During a special press conference, the spokesman for the Ministry of National Defense discusses the conditions for applying for alternative service. The conference is widely covered by the government press. From now on, the problem of conscientious objection will be constantly present in commentaries in the state-owned media.

FEBRUARY
In Krakow, WiP participants gather signatures for an Amnesty International petition to stop the use of torture by Afghan authorities and march into the streets carrying the slogan STOP TORTURE IN AFGHANISTAN. The demonstrators are fined.

In Boise, Idaho, USA, WiP member Wojciech Modelski founds and registers an International Alliance for Freedom and Peace. IAFP publicizes the ideas and activity of WiP in the American Northwest. On IAFP initiative, wounded Afghan “mujahedin” are brought to America for treatment.

APRIL
conscientious objector Oskar Kasperek, forcefully drafted into the army, goes on a hunger strike. “This method becomes the ultimate protest conscientious objectors have at their disposal. In August, Kasperek is arrested and sentenced to two years in prison.

An open letter to Mikhail Gorbachev is drawn up in Krakow, postulating a withdrawal of Soviet forces from Polish soil. On April 10, the main points of the letter are presented at a joint solidarity and WiP press conference. After the press conference, security police prevent a demonstration outside the soviet Consulate in Krakow by arresting 20 participants including some journalists. Soon afterward, Soviet Consulate officials refuse to accept the letter; instead, they propose a public meeting with US Consulate representatives on disarmament.

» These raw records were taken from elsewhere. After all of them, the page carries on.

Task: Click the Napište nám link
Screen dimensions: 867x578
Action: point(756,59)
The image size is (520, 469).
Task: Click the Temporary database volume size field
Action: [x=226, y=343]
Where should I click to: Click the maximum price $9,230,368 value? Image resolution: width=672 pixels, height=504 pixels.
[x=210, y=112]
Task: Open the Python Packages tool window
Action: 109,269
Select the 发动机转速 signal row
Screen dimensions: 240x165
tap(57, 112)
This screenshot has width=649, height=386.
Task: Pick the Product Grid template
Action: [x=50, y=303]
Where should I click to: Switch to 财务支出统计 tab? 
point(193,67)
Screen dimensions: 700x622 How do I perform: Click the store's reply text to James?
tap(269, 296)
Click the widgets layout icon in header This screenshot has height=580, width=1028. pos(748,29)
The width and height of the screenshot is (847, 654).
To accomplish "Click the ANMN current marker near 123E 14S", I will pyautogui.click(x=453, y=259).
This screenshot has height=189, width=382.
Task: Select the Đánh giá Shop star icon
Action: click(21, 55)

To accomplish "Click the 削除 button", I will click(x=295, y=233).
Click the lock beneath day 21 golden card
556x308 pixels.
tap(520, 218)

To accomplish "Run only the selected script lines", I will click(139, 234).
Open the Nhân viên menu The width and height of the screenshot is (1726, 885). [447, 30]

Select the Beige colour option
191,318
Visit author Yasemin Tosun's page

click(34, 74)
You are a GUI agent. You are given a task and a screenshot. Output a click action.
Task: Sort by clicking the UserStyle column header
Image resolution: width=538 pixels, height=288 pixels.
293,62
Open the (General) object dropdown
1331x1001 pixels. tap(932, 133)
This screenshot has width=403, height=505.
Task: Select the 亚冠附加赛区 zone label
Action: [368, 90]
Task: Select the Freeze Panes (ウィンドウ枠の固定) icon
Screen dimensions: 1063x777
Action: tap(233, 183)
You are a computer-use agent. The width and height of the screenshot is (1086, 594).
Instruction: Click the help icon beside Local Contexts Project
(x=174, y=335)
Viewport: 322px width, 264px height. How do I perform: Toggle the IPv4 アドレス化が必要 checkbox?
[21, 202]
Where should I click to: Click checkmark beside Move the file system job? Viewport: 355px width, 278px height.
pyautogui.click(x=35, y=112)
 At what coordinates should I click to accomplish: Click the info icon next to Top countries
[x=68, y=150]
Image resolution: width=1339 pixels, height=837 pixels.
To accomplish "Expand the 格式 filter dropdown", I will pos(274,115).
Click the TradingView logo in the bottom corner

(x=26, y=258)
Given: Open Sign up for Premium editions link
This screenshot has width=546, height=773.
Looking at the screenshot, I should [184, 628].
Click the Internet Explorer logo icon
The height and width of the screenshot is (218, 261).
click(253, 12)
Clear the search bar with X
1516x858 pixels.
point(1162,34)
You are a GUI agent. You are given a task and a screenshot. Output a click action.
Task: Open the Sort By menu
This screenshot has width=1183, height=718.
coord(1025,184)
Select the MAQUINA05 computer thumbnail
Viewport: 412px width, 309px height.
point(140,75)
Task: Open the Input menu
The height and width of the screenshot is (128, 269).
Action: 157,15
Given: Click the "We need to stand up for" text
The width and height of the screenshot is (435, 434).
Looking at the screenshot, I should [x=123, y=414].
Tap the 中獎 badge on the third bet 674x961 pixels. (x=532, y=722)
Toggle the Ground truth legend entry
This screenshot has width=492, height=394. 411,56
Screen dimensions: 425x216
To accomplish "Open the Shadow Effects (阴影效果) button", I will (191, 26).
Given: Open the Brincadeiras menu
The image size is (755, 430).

In the Spring of 1987, WiP conducts numerous environmental protection campaigns in Poznan, Szczecin, and Krakow. In Gdansk, the local WiP center launches a campaign against the construction of the Żarnowiec nuclear power plant in the Baltic area. Also, WiP protests the imprisonment of opposition member Peter Pospichal in Czechoslovakia and conscientious objector Zsolt Kesztelyi in Hungary.

MAY
On May 7-9, due to the Freedom and Peace movement’s initiative, an international seminar is held in Warsaw on the subject International “Peace and the Helsinki Accords”, the first independent meeting of its kind in a communist country in a long time. The assembled representatives of 18 countries resolve to set up an International Intervention Center for more efficient action whenever peace activists are persecuted anywhere in the world. The seminar’s final document states:

Efforts toward human rights and toward peace and disarmament are closely interconnected and mutually complementary.

For the first time, participants are not disturbed by the security police in honoring Otto Schimek at his grave in Machowa.

At a meeting of the Consultative Board (the advisory body to the State council), the distinguished lawyer and professor, Krzysztof Skubiszewski, speaks in favor of allowing the Freedom and Peace movement to operate freely and to introduce alternative civilian service. General Jaruzelski is critical:

“We know what is behind it,” he says ( referring to WiP)

JUNE
During Pope John Paul’s visit, demonstrations are staged in Krakow and Gdansk with WiP’s participation. The police break up the protests with truncheons and tear gas. Many Wip activists are detained in jail throughout the Pope’s visit. A letter is later delivered to the Pontiff, giving an account of the repressions against WiP members.

JULY
At a session of the Convention of European Nuclear Disarmament in Coventry, an official representative of an independent peace movement from the East, Konstanty Radziwill from WiP, is present for the first time. Observers perceive his presence as a symbolic breakthrough in the re cent history of the European peace movement.

An unprecedented Supreme Court verdict is pronounced: the security police are obliged to apologize to WiP’s Jan M. Rokita for illegal violation of his freedom and battery while he was detained from May 3-5, 1987, prior to a celebration in honor of Otto Schimek in Machowa. The court dismisses the extraordinary appeal lodged by the PPR Prosecutor General against this decision. The official press agency PAP commented on the affair.

SEPTEMBER
WiP joins the Miedzyrzecz inhabitants to protest against locating a nuclear waste dump in the former German bunkers, currently sheltering a bat preserve. The following year, the issue is settled in the public’s favor.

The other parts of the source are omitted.